■ WHAT IS EXPECTED ■
Omitting the images, transcribe the records below exactly as they stand.

■ THE INPUT ■
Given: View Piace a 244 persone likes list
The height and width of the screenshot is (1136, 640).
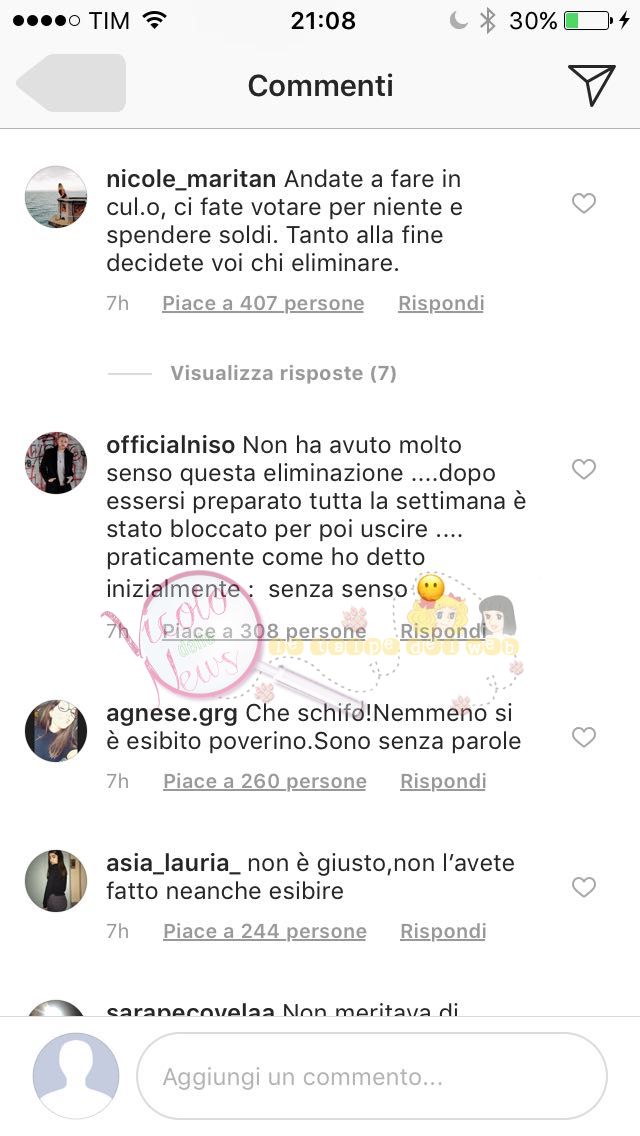Looking at the screenshot, I should 265,931.
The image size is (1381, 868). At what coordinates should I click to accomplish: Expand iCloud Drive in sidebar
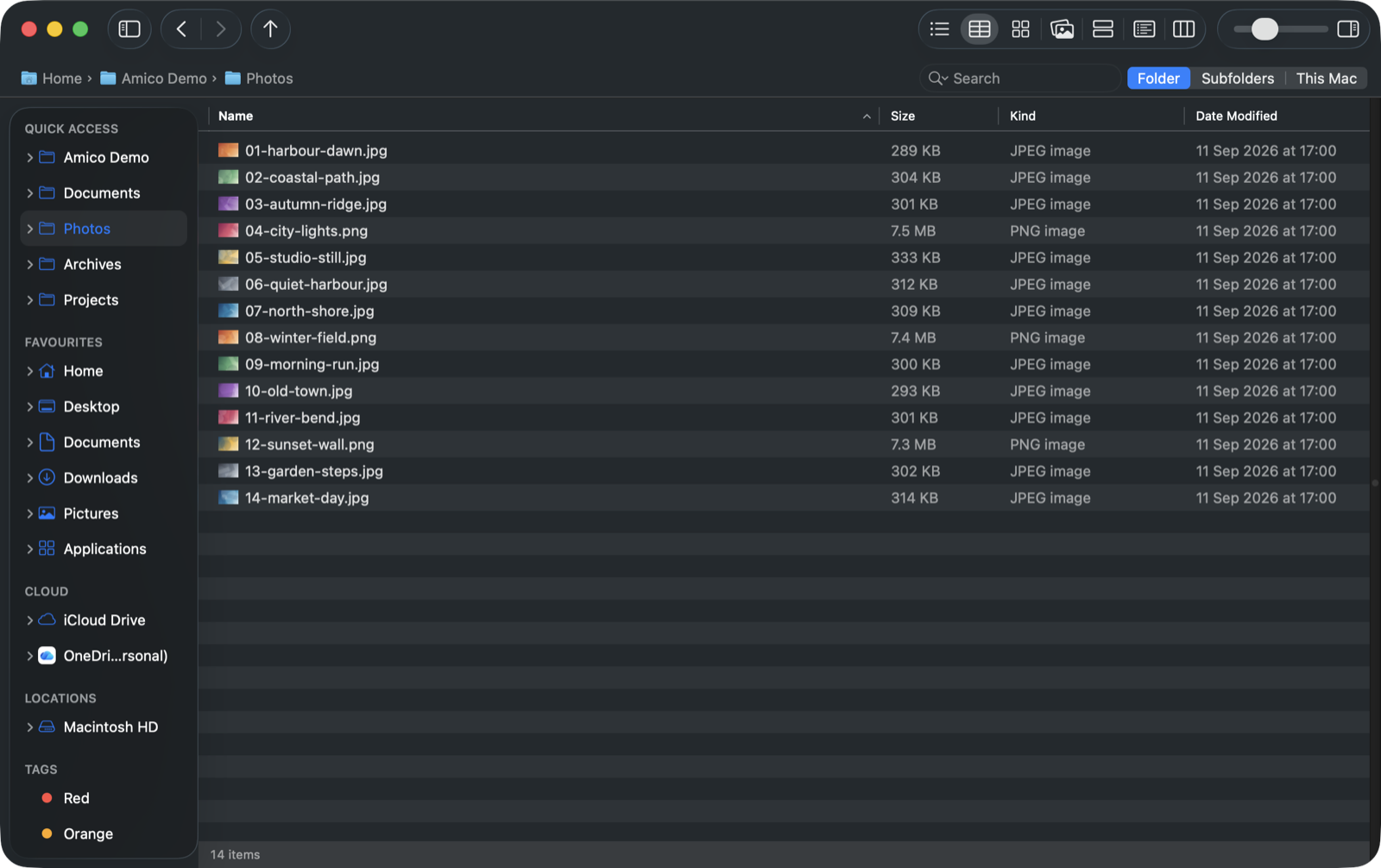29,620
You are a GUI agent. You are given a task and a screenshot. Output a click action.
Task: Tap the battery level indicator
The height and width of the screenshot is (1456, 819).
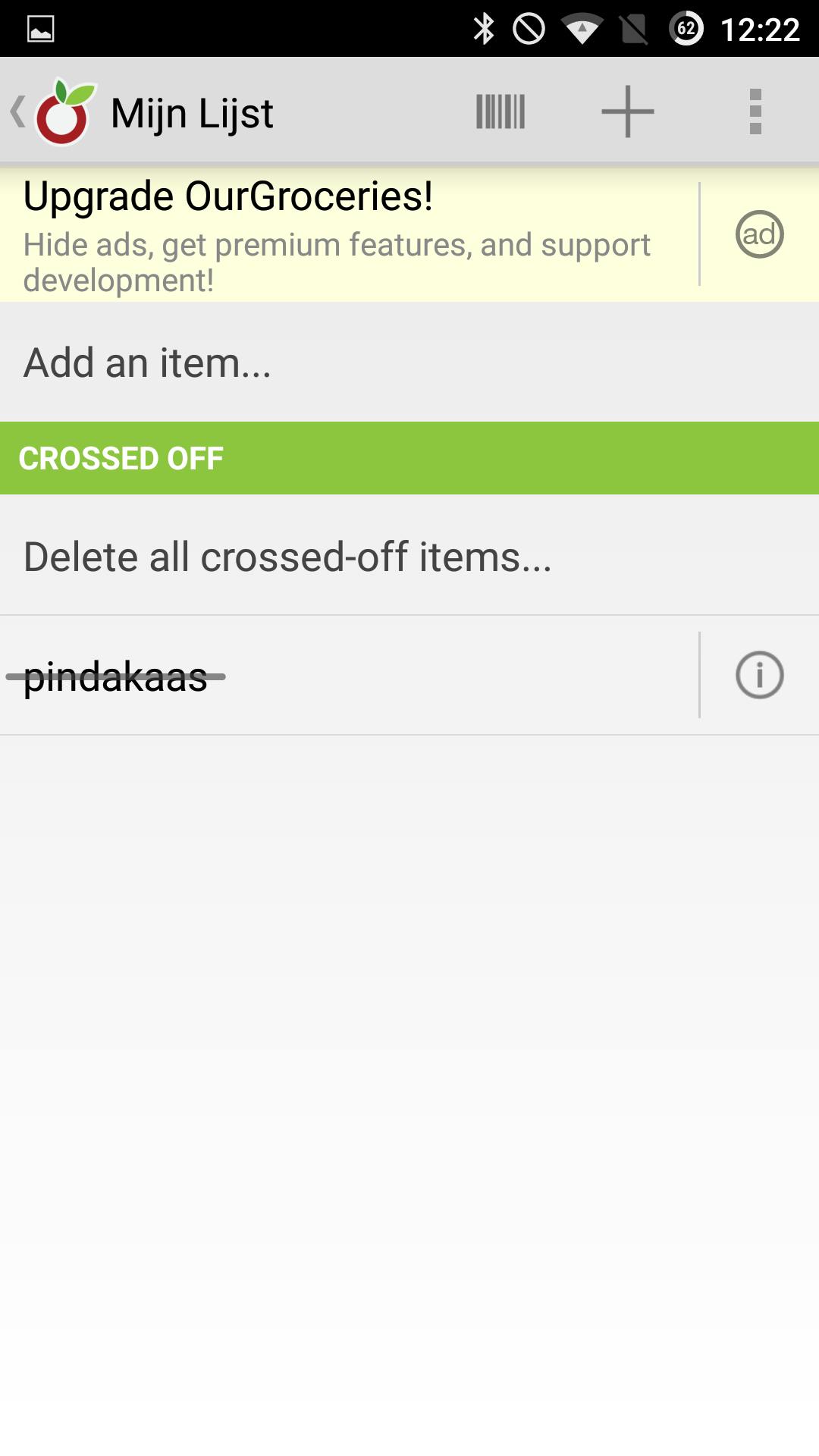coord(686,30)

■ OUTPUT OF THE TASK ■
Given: View Piace a 244 persone likes list
The height and width of the screenshot is (1136, 640).
Looking at the screenshot, I should 265,931.
The image size is (1381, 868). At what coordinates should I click to accomplish: Expand iCloud Drive in sidebar
29,620
You are a GUI agent. You are given a task and a screenshot. Output a click action.
Task: Tap the battery level indicator
The height and width of the screenshot is (1456, 819).
coord(686,30)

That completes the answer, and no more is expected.